Exercise description:
Could you reproduce every line of the items below word for word, leaving the pictures out?

Records:
▼
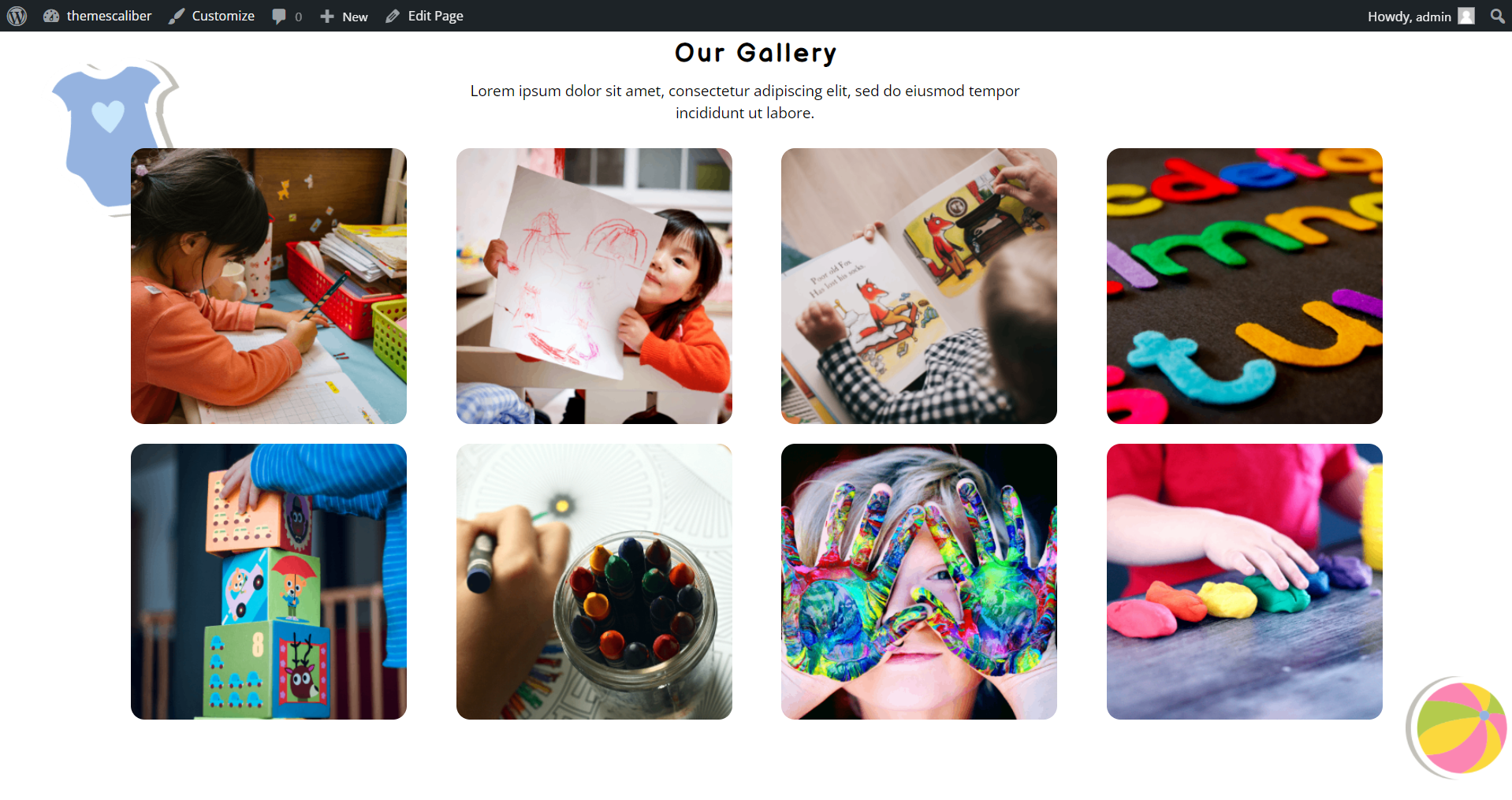Click the WordPress logo icon

point(17,16)
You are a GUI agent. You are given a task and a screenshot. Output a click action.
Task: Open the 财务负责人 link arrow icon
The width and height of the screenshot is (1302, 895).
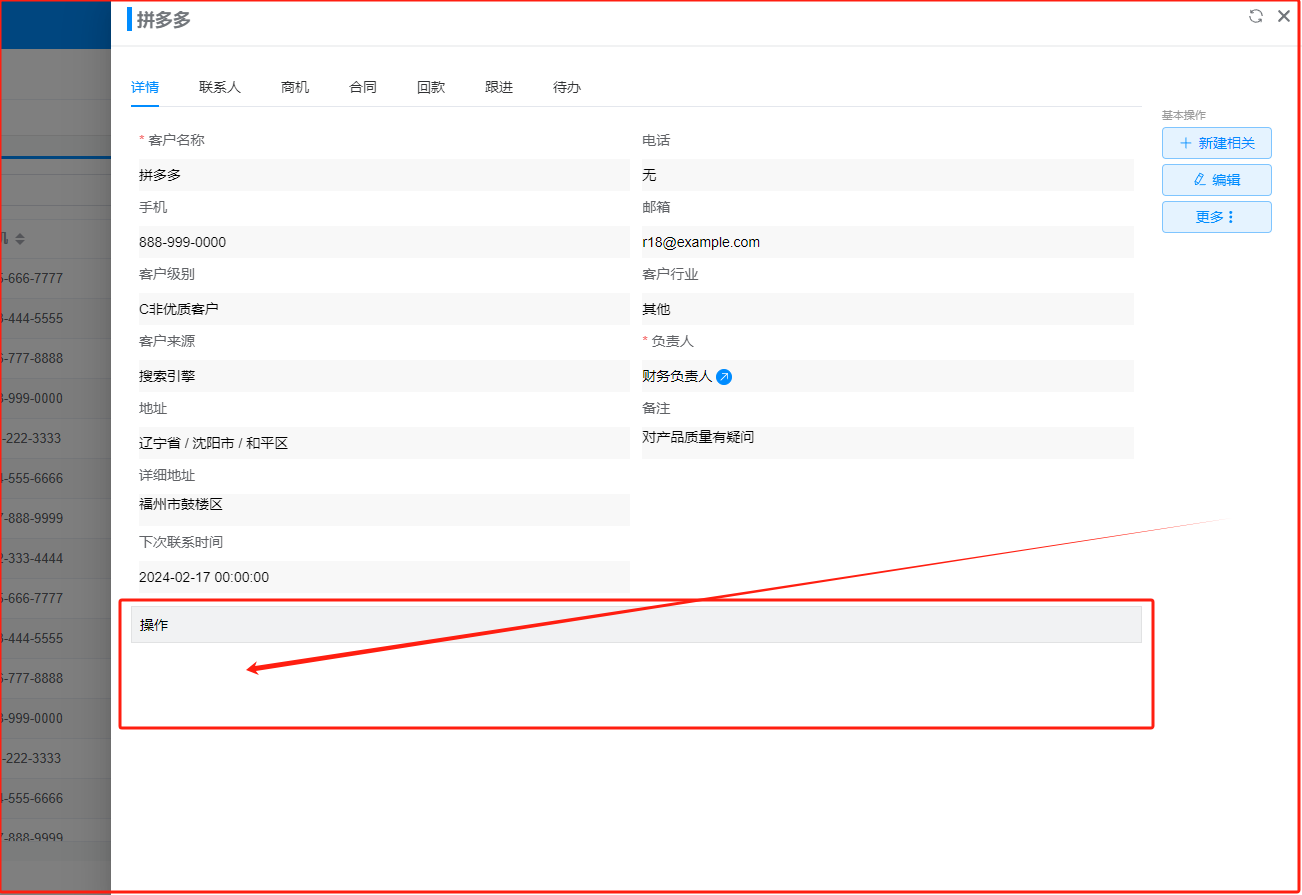725,377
▲
Result for this task:
Click the WordPress logo icon

point(17,16)
You are a GUI agent. You are given a task and a screenshot. Output a click action.
Task: Open the 财务负责人 link arrow icon
The width and height of the screenshot is (1302, 895).
725,377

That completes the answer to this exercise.